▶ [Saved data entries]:
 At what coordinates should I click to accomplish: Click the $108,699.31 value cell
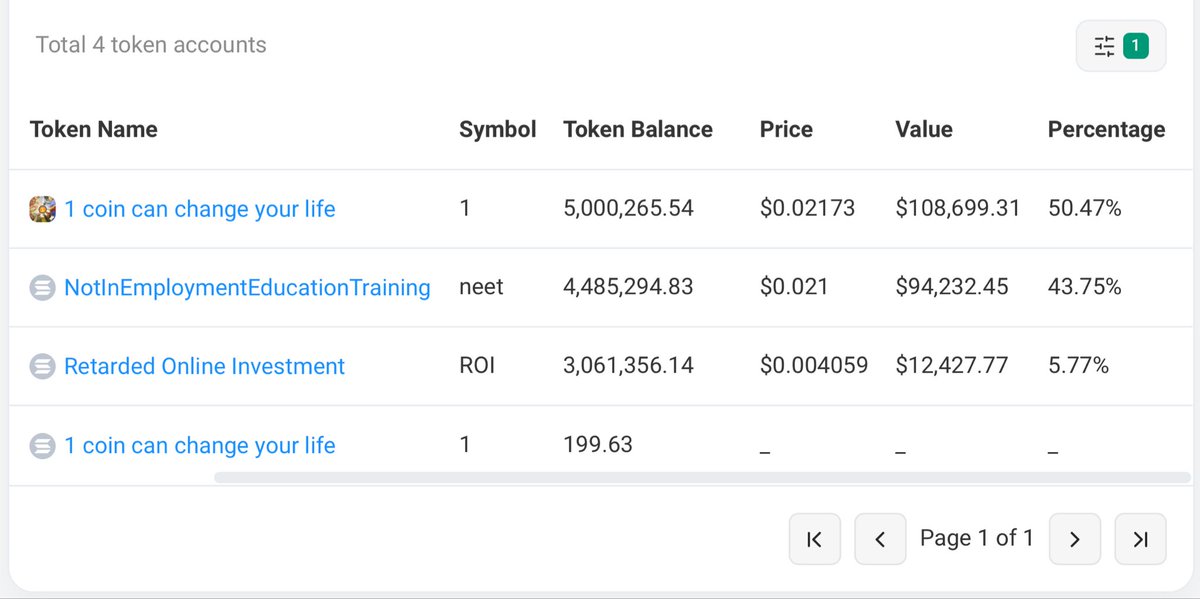[x=958, y=209]
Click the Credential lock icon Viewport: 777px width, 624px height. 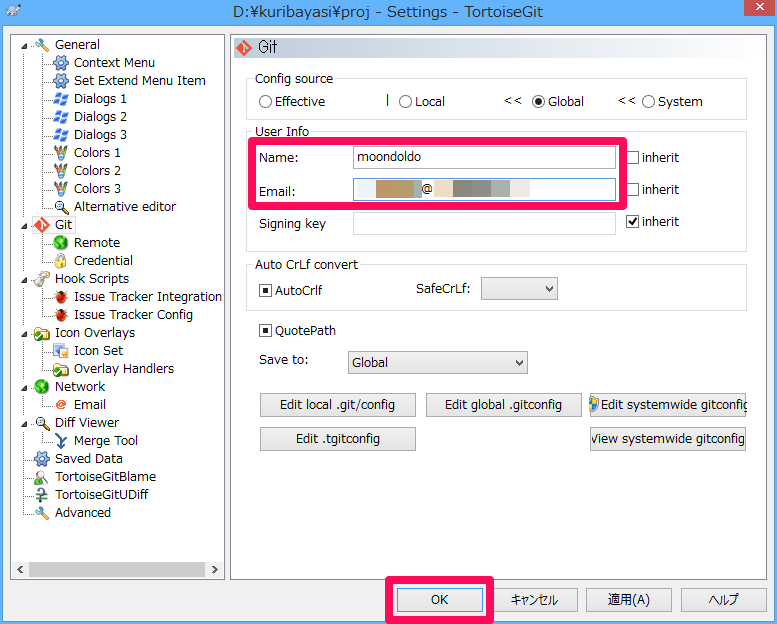click(61, 261)
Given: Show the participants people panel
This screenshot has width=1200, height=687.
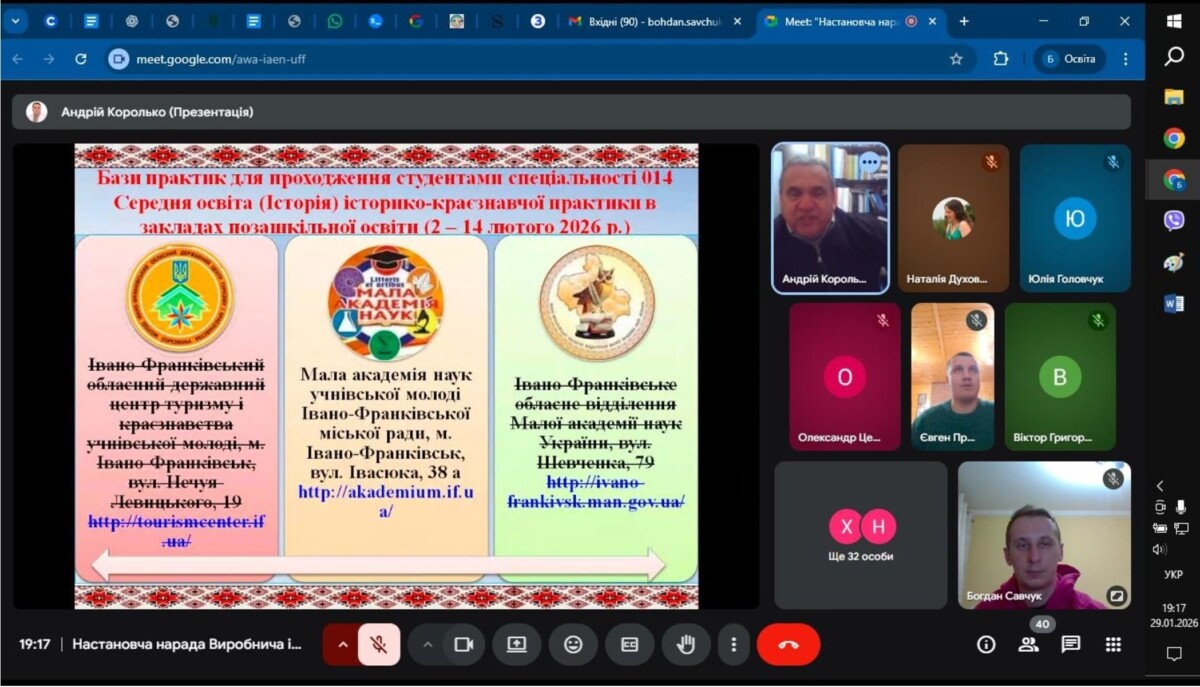Looking at the screenshot, I should tap(1028, 645).
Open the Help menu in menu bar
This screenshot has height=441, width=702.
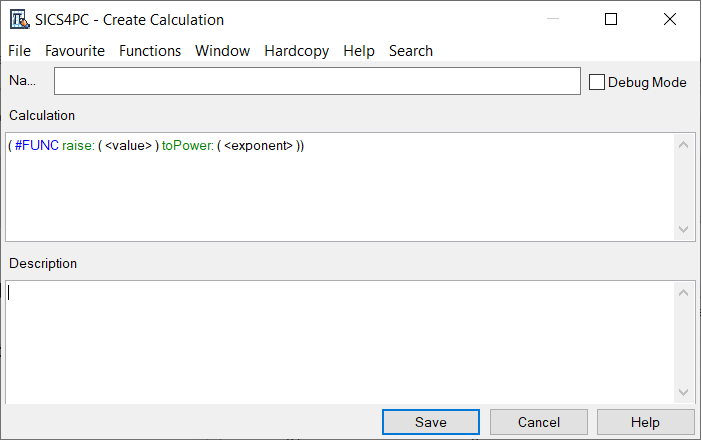[358, 51]
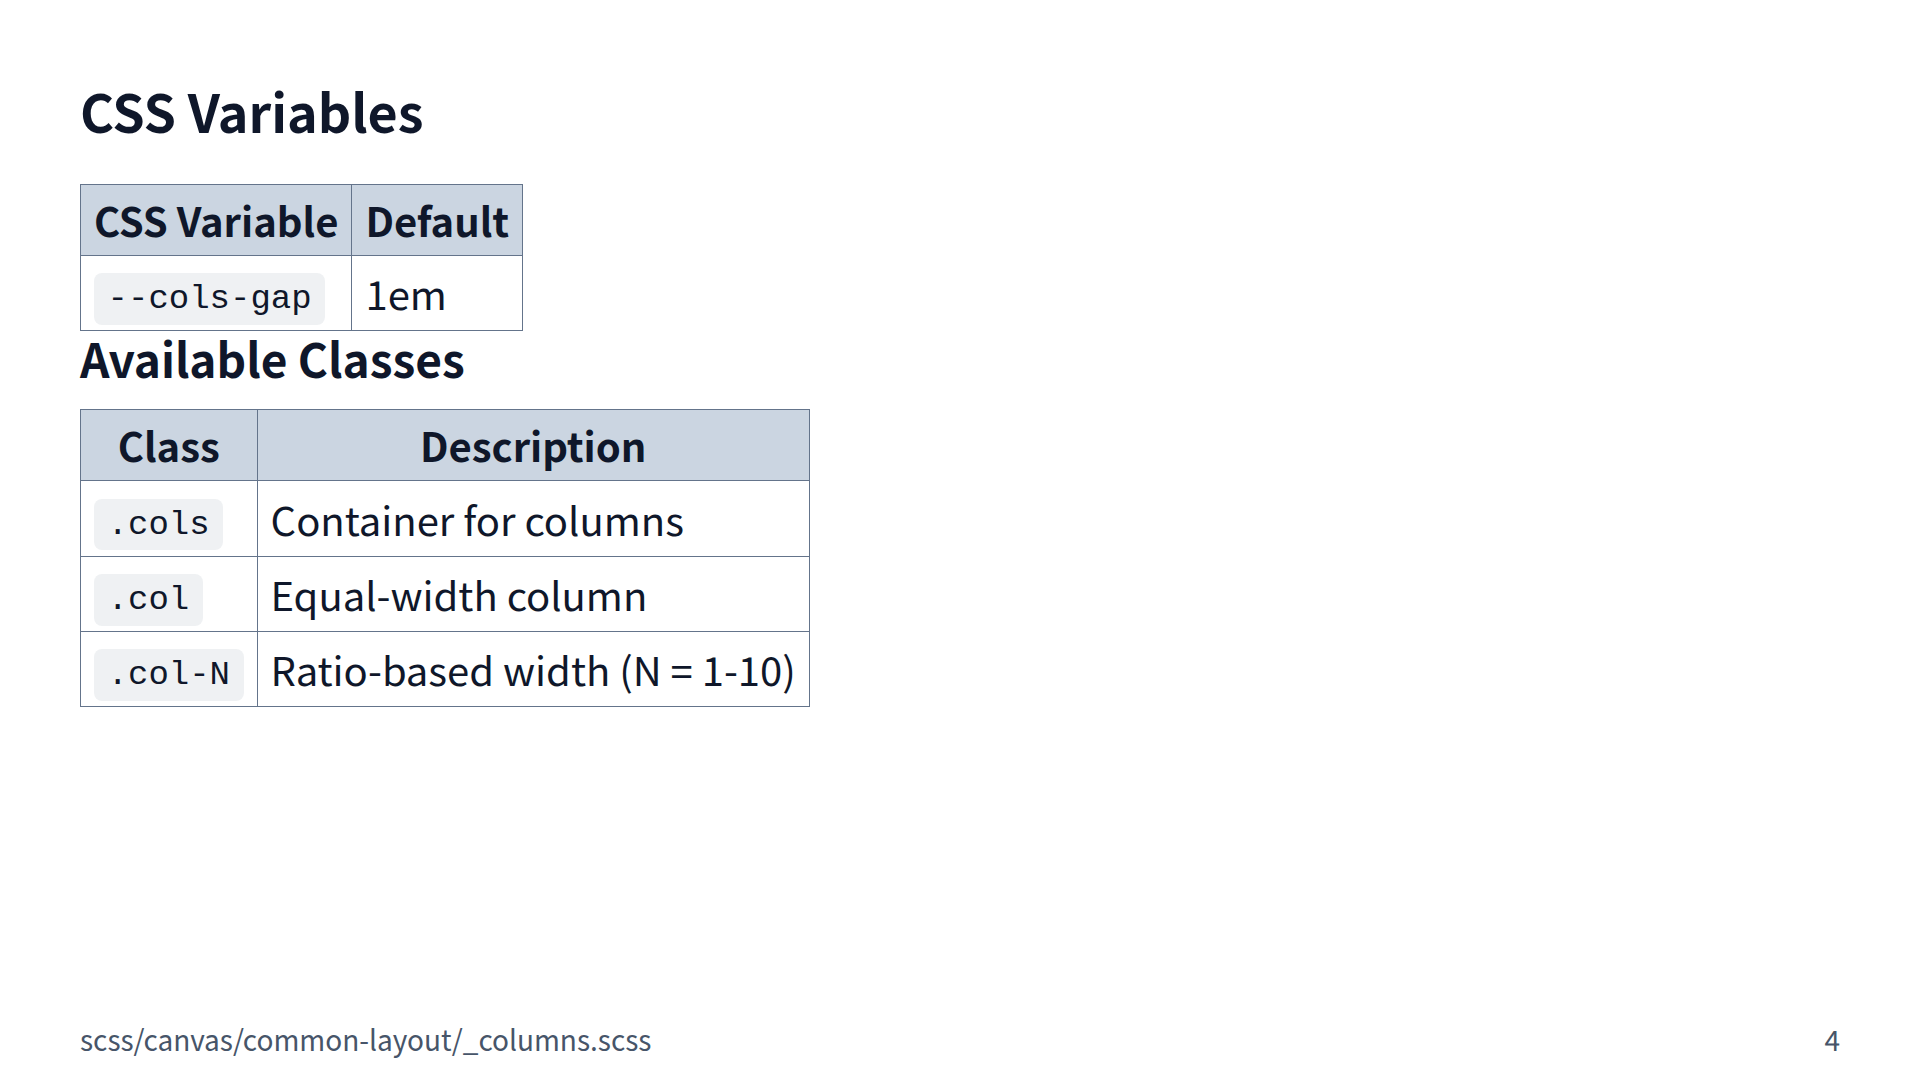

▶ [Brief]: Leaving the pictures out, set down exactly the lines from the one with "Open the Help menu in menu bar" through the end of the records.

▶ [Solution to the problem]:
Open the Help menu in menu bar
This screenshot has height=441, width=702.
[358, 51]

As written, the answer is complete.